_TASK_
Where the records contain images, omit them, and repeat everything else word for word.

_INFORMATION GIVEN_
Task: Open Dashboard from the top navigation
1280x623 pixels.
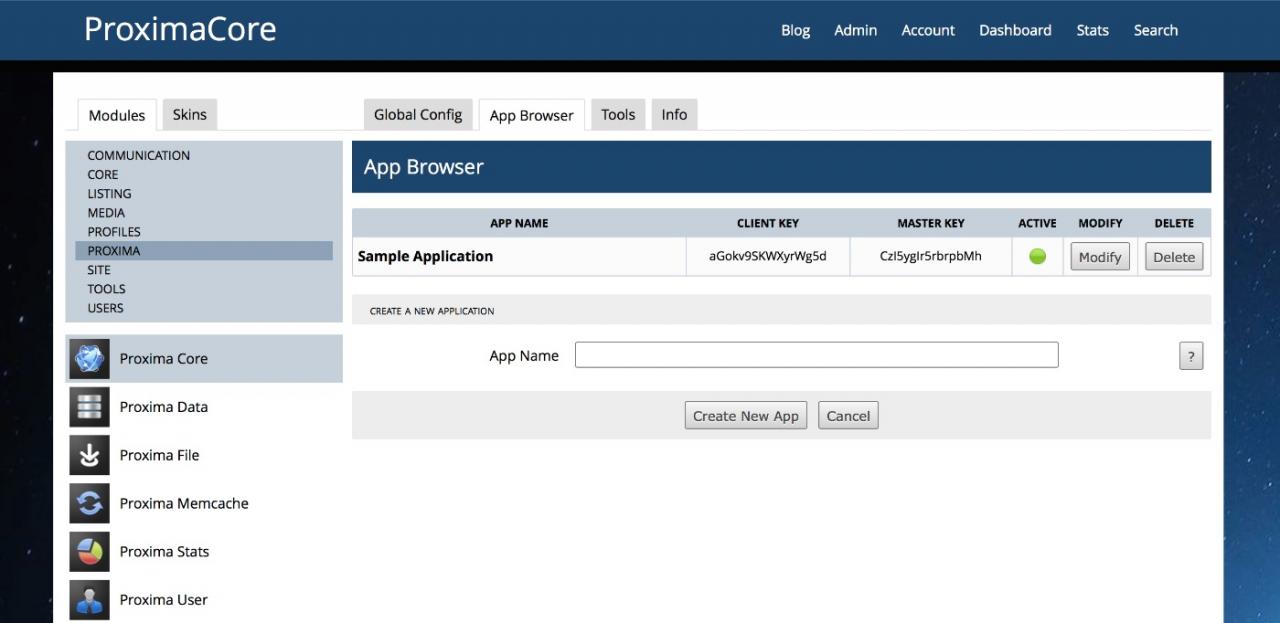Action: tap(1015, 30)
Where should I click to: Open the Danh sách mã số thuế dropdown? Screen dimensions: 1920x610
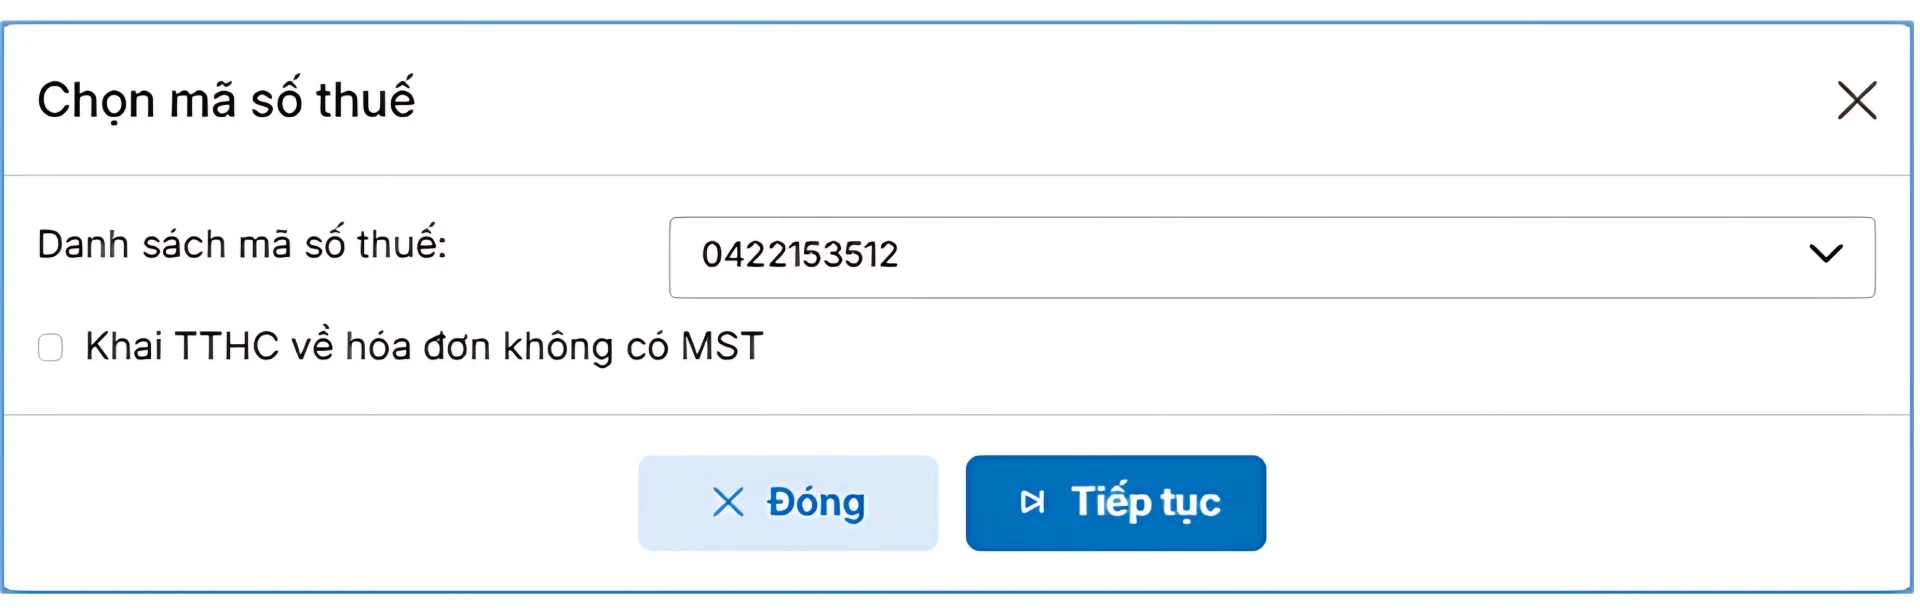coord(1270,257)
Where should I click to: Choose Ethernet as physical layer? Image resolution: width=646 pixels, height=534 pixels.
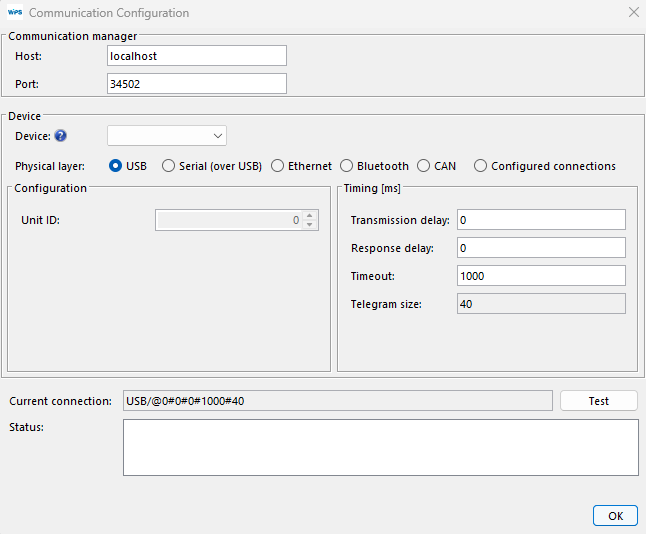pos(277,166)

_TASK OUTPUT_
Task: Open Dashboard from the top navigation
1280x623 pixels.
Action: tap(1015, 30)
Where should I click to: Open the Danh sách mã số thuế dropdown? Screen dimensions: 1920x610
coord(1270,257)
Where should I click to: Choose Ethernet as physical layer? Image resolution: width=646 pixels, height=534 pixels.
pos(277,166)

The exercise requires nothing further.